Pregunto desde la más áspera simplicidad: ¿qué habría en este «planeta», o en este cascote que gira alrededor del Sol, sin el surgimiento de ese ente que llamamos «hombre»? Sólo erupciones volcánicas, ovejas, lobos, osos y terremotos que no tendrían significación alguna.
En suma, el humanismo es todo lo que hace el hombre. Y todo lo que lo hace a él. El humanismo no es el «genio bueno» de nada. El humanismo es en sí in humanismo. Si hay un Dios, no lo podemos saber. Sería una petulancia afirmar que no lo hay. El ateísmo es otra forma de teísmo. Si no creo en algo, estoy afirmando que ese «algo» existe, aunque yo no crea en él. Nada sé ni puedo saber de Dios.
Algo puedo saber del ente antropológico.

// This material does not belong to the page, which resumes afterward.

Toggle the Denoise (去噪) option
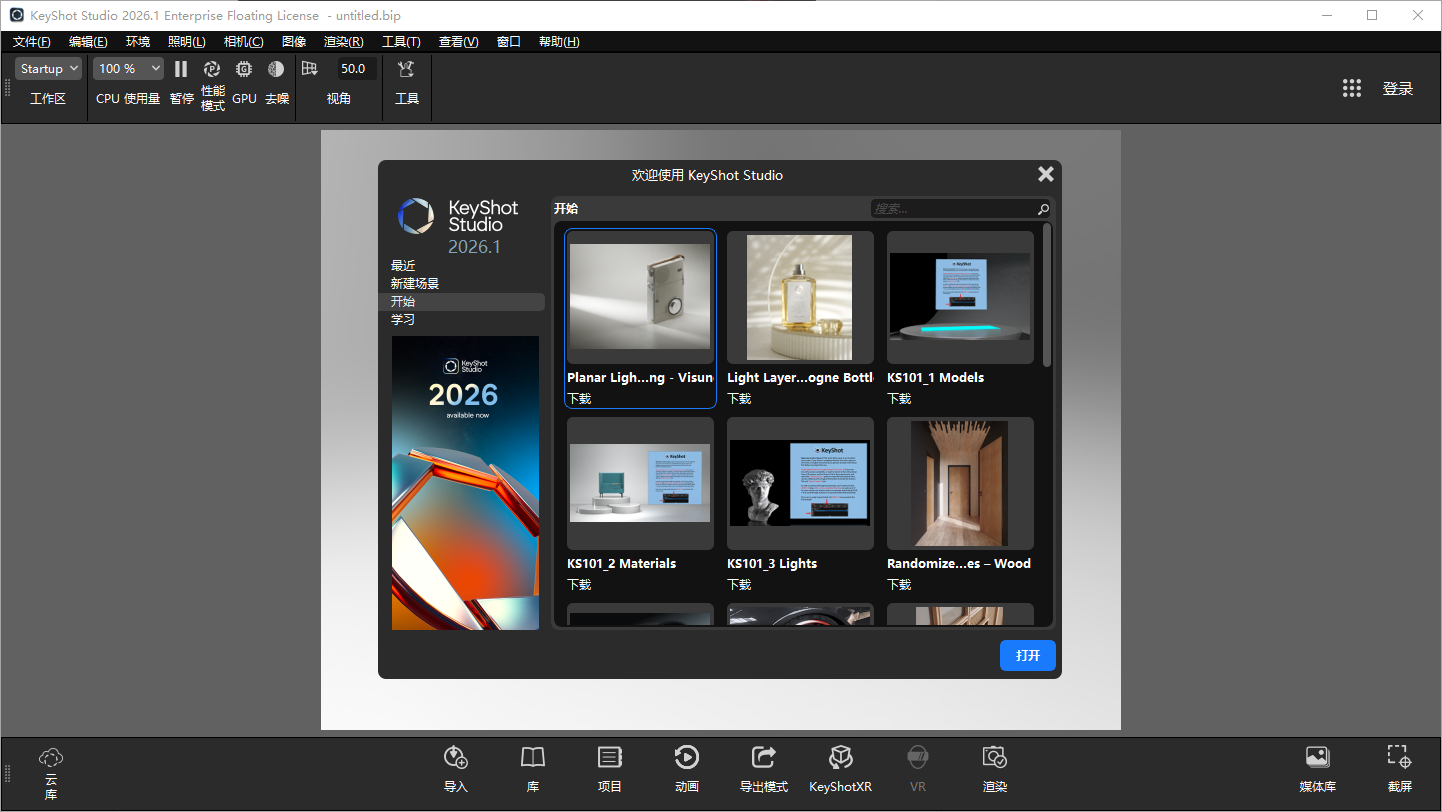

Por de pronto que —el día en que desaparezca— quedará la naturaleza, el estruendo y no el sentido. Es por el hombre que un sentido les adviene a las cosas. Esto no lo diviniza porque se trata de un ente condenado a desaparecer y que durante millones de años estuvo ausente. Es radicalmente finito. No tiene ninguno de los atributos de Dios. Apenas si construye un «mundo» que cada vez controla menos. Que —cada vez más— lo controla a él. Porque, cuando hablamos del «hombre», no hablamos de «el Hombre». No hablamos de un universal. No hay humanitas. Hay hombres y hombres. Son todos distintos. Todos, entre sí, establecen diferencias. Cada uno es diferencia del otro. Cada uno —es cierto— es des-presencia en la presencia del Otro. Esa des-presencia es negación, es conflicto, antagonismo.
Después, en el mundo que habita el hombre, están los medios de comunicación, el poder nuclear y el arte. Los medios lo controlan. El poder nuclear acaso lo destruya. Y el arte se ha transformado en pura mercancía.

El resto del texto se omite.